# Canon 7d mark 2



## Rambojonil303 (Apr 25, 2017)

I got rid of my point and shoot camera and got 7d mark 2 that I will be unboxing. Any tips for shooting in doors ?


----------



## ronlane (Apr 25, 2017)

watch for ricochets, lol.

What will you be shooting indoors? For shooting indoors either get a really good tripod so that you can use longer exposures or get some lighting to help with the exposure.


----------



## Rambojonil303 (Apr 25, 2017)

ronlane said:


> watch for ricochets, lol.
> 
> What will you be shooting indoors? For shooting indoors either get a really good tripod so that you can use longer exposures or get some lighting to help with the exposure.


Ha ! I wanna start photographing my baby and my pet dog.  Maybe something's around the house so that I can get familiar with my new camera.


----------



## TCampbell (Apr 25, 2017)

Any particular type of subject you plan to shoot?  E.g. are you shooting people (family, etc.)?

Usually it's the "light" that makes the biggest difference in how an image looks... it's not about just having enough light, it's about the shape and character of the light (Does it come from straight-on?  Does it come from the side?  Does it create shadows with hard-edges or do the highlight-to-shadow transitions happen gradually? etc.)

If you're not familiar with how to manually adjust exposure settings, you'll want to learn to do that.  A point & shoot typically just uses an "automatic" exposure... and your 7D II can do that too... it just won't give you the most pleasing results. 

To get good looking results, sometimes you want a sharp subject and blurry background.  Sometimes you want to freeze action... and sometimes you want to let the action blur to suggest the motion.  This is all possible based on how you adjust exposure settings. 

There are a few good books... one popular book is Bryan Peterson's "Understanding Exposure" but there's also the Scott Kelby Digital Photography series (I think it's up to 5 volumes by now).  Anyway, these books will use plain language to explain the concepts of how and why you adjust exposure.

These books will teach you how to shoot in "manual" mode and a lot of photographers do shoot in "manual" mode (I did that for decades before cameras even had automatic features).  HOWEVER... while I _do_ suggest every photographer LEARN to shoot in manual mode, I _do not_ necessarily suggest you try to use manual mode for _everything_.  (I actually spend most of my time in Av mode (aka "Aperture value" aka "Aperture priority") because more often then not... it's the depth of field that I want to control and I could use almost any shutter speed (I'm not shooting sports or action photography most of the time.)

But the important bit is that you understand how exposure changes will affect the image.  Learning to shoot in manual mode is the best way to force your head to grasp those concepts to the point that it becomes second-nature.


----------



## Gary A. (Apr 25, 2017)

Understanding exposure and ISO would be very helpful when shooting in low light environments.

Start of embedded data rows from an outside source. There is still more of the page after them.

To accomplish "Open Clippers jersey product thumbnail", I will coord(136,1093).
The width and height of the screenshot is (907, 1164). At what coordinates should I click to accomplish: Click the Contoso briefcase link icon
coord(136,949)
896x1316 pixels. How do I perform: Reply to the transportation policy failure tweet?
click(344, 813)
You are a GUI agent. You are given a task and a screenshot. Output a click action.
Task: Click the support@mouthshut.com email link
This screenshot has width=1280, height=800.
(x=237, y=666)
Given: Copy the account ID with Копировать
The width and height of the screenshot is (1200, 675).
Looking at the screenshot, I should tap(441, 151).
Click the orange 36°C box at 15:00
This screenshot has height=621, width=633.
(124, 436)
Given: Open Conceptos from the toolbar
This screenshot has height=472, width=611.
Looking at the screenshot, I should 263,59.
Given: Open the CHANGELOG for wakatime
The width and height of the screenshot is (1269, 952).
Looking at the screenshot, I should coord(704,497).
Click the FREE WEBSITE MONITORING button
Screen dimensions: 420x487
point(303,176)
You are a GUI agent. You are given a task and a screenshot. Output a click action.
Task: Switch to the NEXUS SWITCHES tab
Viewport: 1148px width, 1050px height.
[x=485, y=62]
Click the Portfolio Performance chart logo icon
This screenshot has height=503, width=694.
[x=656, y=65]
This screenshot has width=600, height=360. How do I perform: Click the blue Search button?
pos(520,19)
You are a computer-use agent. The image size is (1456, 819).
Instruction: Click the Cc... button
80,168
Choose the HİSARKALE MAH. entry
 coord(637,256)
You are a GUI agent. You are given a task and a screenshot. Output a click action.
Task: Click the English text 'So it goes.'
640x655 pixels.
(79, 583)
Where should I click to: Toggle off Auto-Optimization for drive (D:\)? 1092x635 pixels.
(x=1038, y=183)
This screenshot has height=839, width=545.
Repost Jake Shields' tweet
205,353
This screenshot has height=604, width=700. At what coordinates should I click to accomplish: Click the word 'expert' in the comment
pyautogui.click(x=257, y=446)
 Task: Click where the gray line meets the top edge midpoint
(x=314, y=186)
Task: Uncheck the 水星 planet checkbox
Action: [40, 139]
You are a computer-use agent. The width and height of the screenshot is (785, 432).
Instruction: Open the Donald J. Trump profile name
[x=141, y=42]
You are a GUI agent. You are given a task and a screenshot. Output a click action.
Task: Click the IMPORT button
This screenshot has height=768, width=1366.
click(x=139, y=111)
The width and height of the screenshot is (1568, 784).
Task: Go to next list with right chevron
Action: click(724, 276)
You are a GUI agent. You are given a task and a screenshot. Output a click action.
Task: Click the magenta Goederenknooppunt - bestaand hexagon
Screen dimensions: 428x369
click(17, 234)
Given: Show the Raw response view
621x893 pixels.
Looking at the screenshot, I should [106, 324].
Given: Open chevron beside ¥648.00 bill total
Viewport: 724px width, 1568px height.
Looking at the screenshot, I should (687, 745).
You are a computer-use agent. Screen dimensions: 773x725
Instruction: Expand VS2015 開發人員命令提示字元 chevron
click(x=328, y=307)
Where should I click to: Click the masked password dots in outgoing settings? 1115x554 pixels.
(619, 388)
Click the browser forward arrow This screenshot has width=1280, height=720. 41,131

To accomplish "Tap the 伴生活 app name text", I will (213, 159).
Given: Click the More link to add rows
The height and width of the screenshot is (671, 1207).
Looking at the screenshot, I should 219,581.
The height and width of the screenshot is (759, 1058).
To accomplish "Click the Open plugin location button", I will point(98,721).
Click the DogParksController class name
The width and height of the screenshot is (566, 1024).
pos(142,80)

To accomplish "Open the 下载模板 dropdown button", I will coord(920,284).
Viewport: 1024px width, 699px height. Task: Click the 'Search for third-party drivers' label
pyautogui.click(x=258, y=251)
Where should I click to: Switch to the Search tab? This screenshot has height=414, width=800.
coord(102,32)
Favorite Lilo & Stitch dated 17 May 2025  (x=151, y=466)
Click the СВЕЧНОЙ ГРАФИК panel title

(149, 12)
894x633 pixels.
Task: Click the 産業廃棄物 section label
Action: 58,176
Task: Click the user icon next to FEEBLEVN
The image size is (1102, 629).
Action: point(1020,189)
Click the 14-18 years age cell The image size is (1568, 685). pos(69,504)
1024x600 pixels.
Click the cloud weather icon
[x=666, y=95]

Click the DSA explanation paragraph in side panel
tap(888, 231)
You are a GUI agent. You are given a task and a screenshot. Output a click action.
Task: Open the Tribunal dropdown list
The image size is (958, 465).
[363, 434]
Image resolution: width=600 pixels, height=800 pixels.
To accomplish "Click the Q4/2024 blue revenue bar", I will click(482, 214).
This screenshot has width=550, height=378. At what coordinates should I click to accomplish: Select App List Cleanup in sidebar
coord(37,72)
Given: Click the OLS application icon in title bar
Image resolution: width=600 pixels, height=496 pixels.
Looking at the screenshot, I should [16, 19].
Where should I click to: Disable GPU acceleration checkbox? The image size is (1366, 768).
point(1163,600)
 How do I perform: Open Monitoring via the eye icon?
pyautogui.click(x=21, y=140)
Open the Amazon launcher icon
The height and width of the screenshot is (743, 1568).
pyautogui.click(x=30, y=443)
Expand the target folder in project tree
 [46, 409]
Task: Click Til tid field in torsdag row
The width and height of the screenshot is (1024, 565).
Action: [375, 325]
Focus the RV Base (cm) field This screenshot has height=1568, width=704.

Understanding these isn't trivial, I suggest a book or a photo class. 

Don't get me wrong ... shoot the wheels off the camera ... hands-on training is great ... but hands-on combined with a more formal education will get you higher on the learning curve faster, than a singular approach.


----------



## Rambojonil303 (Apr 25, 2017)

TCampbell said:


> Any particular type of subject you plan to shoot?  E.g. are you shooting people (family, etc.)?
> 
> Usually it's the "light" that makes the biggest difference in how an image looks... it's not about just having enough light, it's about the shape and character of the light (Does it come from straight-on?  Does it come from the side?  Does it create shadows with hard-edges or do the highlight-to-shadow transitions happen gradually? etc.)
> 
> ...


Thank you so much for this great advice. I will be taking pics of my kids and family. I also would like to work on portraits  and blurred background, it calls my attention.  My Dog running around and my baby walking and running around. In doors for now just to get the feel of the new camera but ofcourse in a few weeks taking the camera and taking pictures of still objects like flowers etc. I will be unboxing soon and will shoot some on auto just to see the difference with manual which I know that will take me a while to learn. Will shoot some in av today as well.


----------



## Rambojonil303 (Apr 25, 2017)

Gary A. said:


> Understanding exposure and ISO would be very helpful when shooting in low light environments. Understanding these isn't trivial, I suggest a book or a photo class.
> 
> Don't get me wrong ... shoot the wheels off the camera ... hands-on training is great ... but hands-on combined with a more formal education will get you higher on the learning curve faster, than a singular approach.


I do agree , I will read up on ISO being that I wanna shoot in doors for now so I do need to work on my lighting and exposure.  Coming from a point and shoot I know these are two different worlds.


----------